Canonical URL Issues

There's a potential canonical URL issue that we've not touched on often, if ever. It's the kind of thing that might cause indexing issues or split PageRank into different "piles" - and even, potentially, generate duplicate URL problems.

This canonical problem comes from adding a period to the end of a domain name - http://www.example.com. - and that can trigger a cascade of potential problems.
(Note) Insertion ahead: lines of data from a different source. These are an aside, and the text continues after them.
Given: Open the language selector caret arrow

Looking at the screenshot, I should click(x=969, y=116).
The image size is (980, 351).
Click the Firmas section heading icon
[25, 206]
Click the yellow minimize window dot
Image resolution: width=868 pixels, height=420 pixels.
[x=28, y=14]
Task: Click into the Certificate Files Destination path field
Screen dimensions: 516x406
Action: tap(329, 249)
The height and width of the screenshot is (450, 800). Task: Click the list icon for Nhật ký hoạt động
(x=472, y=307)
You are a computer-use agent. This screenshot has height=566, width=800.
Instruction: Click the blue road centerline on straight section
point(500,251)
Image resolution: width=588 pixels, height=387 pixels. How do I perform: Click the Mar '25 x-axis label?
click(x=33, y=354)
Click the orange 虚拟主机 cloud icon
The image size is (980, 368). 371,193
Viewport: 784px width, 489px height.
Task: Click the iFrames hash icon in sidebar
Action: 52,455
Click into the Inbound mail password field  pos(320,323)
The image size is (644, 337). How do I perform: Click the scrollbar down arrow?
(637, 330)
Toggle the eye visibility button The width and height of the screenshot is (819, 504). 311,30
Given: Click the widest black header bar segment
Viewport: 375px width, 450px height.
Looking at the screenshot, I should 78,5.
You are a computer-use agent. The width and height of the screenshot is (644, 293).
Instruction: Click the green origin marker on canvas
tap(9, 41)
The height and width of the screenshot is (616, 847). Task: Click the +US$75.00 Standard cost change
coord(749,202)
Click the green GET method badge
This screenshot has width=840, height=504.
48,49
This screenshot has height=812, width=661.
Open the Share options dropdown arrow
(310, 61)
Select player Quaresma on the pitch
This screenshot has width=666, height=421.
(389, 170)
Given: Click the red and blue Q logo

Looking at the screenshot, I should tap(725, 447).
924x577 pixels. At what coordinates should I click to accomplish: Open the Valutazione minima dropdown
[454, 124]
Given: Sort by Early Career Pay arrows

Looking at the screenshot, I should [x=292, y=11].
If the trailing period is at the end of the domain name and the site's navigation uses relative urls, then the extra period gets carried forward, and forward, and forward, through succeeding links.

There's a new thread in our Apache Forum that touches on the issue, and it also shares a fix - http://www.webmasterworld.com/apache/3718084.htm As moderator jdMorgan observes, even google.com. has this problem!

This kind of link can be generated innocently enough by forum software that automatically creates links for text strings that look like urls but are at the end of a sentence. And many servers will not have a problem resolving that url with an extra period.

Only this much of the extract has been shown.